DIRECTIONS: Please copy out each of the lines below word for word, leaving out the pictures.

EXCERPTED DATA:

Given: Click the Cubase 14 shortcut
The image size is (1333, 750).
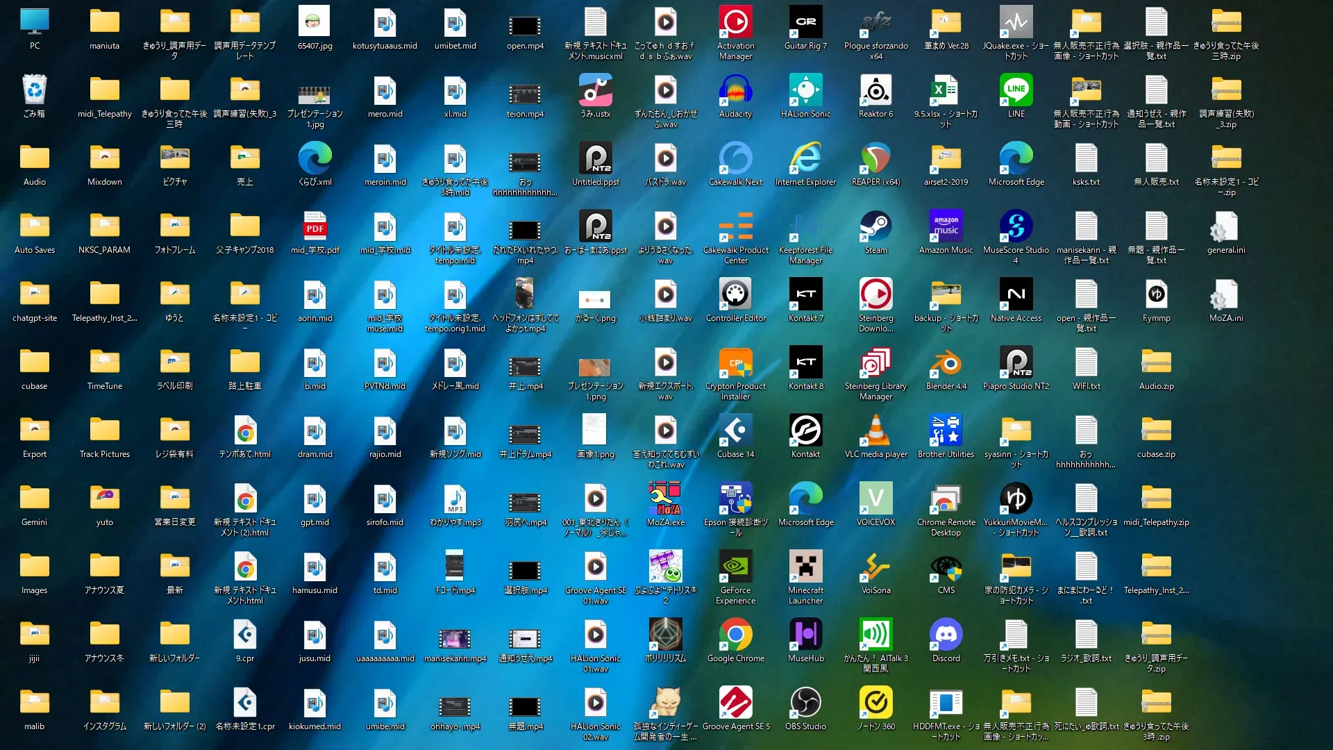Looking at the screenshot, I should [x=735, y=431].
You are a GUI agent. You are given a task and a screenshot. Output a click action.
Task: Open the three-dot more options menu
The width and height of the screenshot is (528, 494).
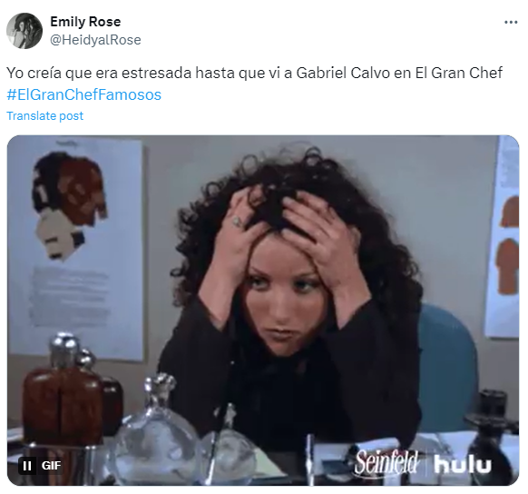coord(511,23)
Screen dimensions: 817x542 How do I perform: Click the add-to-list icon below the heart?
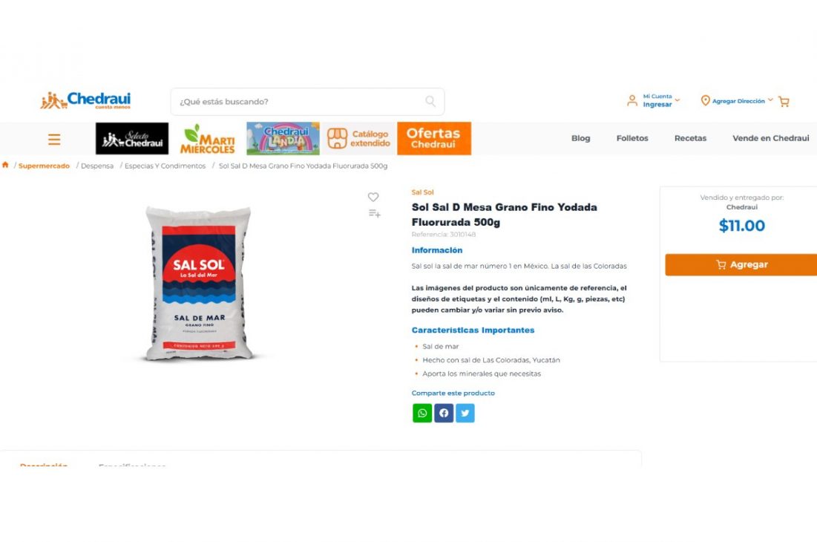[374, 213]
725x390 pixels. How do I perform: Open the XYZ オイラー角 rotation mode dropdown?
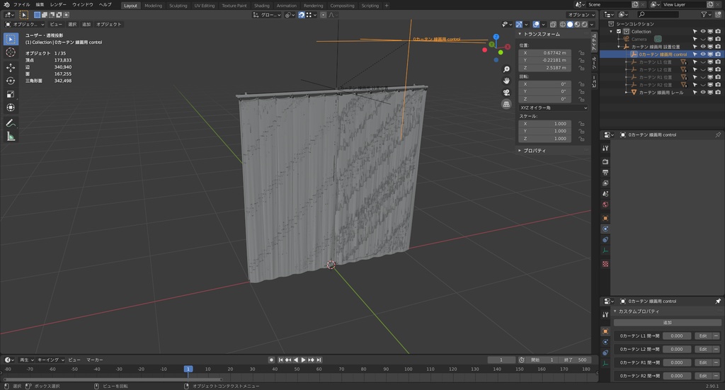click(553, 108)
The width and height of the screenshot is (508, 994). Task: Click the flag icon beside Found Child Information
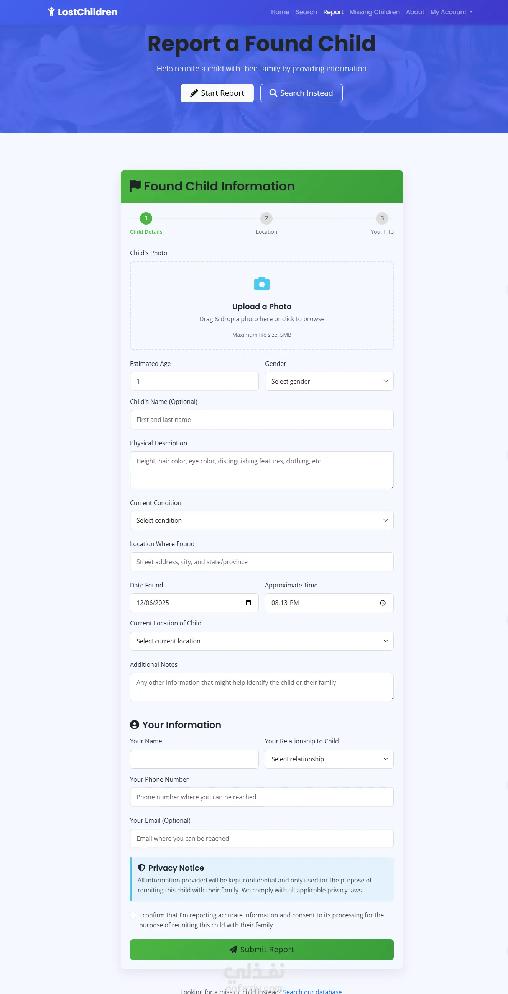[135, 186]
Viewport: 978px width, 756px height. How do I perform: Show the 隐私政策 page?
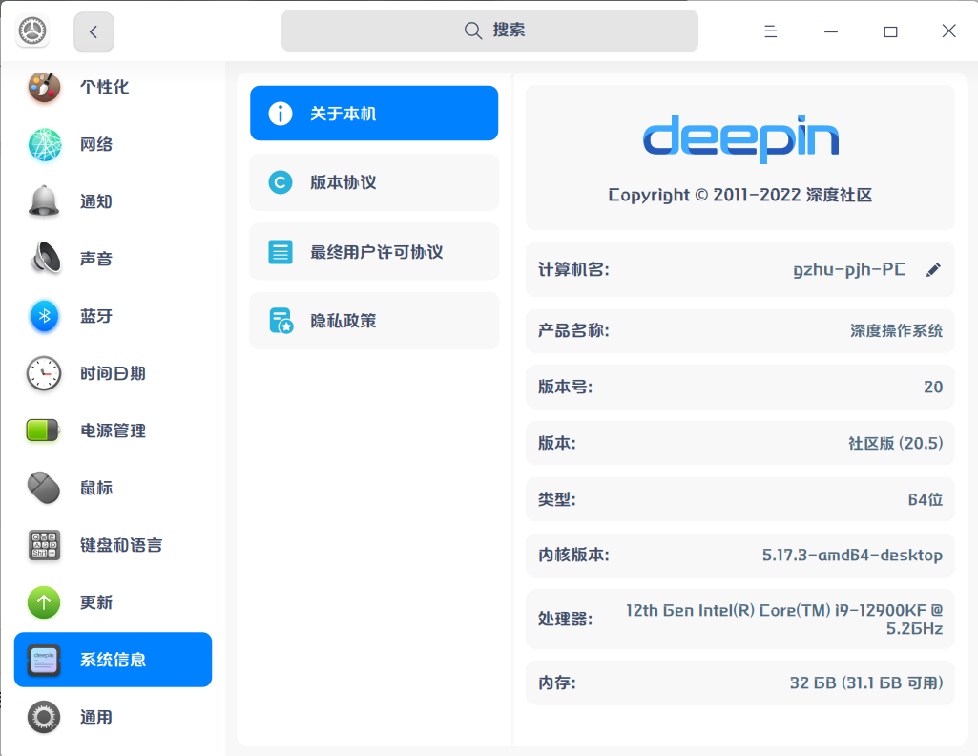(x=374, y=321)
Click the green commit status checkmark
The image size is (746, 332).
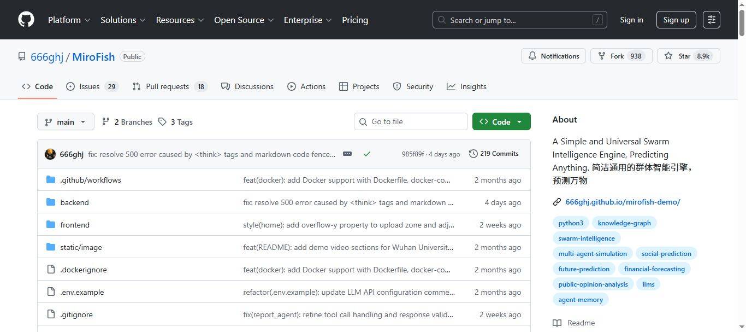[367, 154]
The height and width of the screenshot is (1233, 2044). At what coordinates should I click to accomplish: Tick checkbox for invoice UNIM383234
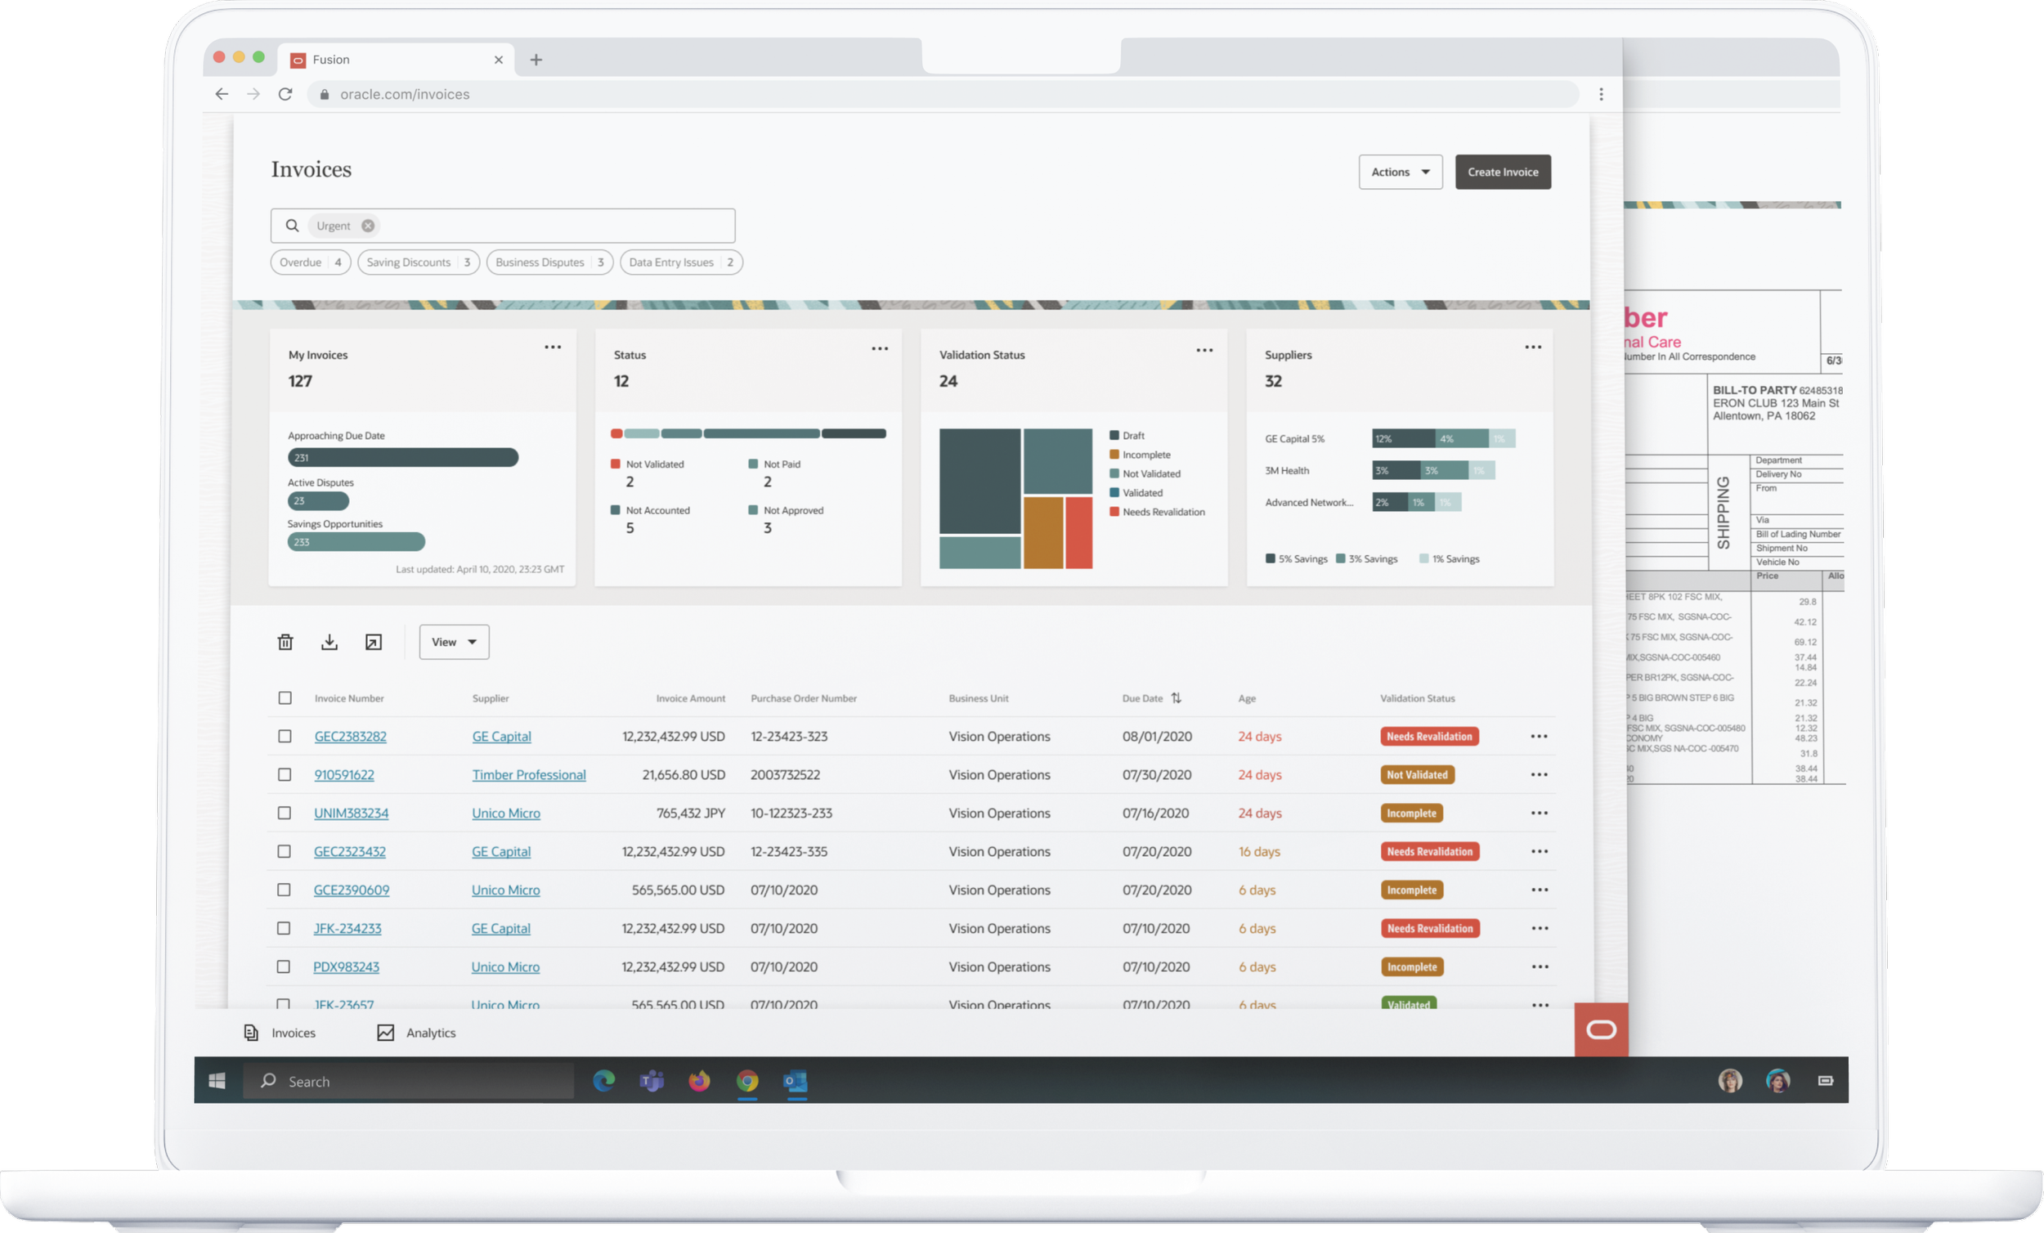(285, 813)
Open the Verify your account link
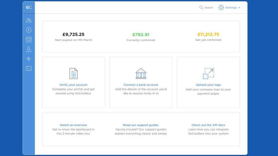 (x=73, y=85)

EXERCISE OUTPUT:
Given: Click the Cubase 14 shortcut
The image size is (1333, 750).
Looking at the screenshot, I should [x=735, y=431].
You are a GUI agent. You are given a task and a screenshot. Output a click action.
Task: Open the three-dot more options menu
The width and height of the screenshot is (528, 494).
coord(511,23)
Screen dimensions: 817x542 How do I perform: Click the add-to-list icon below the heart?
[374, 213]
725x390 pixels. How do I perform: Open the XYZ オイラー角 rotation mode dropdown?
click(553, 108)
The width and height of the screenshot is (508, 994). Task: Click the flag icon beside Found Child Information
[135, 186]
Viewport: 978px width, 756px height. How do I perform: Show the 隐私政策 page?
(x=374, y=321)
Click the green commit status checkmark
The image size is (746, 332).
[367, 154]
The height and width of the screenshot is (1233, 2044). At what coordinates should I click to accomplish: Tick checkbox for invoice UNIM383234
(285, 813)
Open the Verify your account link
 (x=73, y=85)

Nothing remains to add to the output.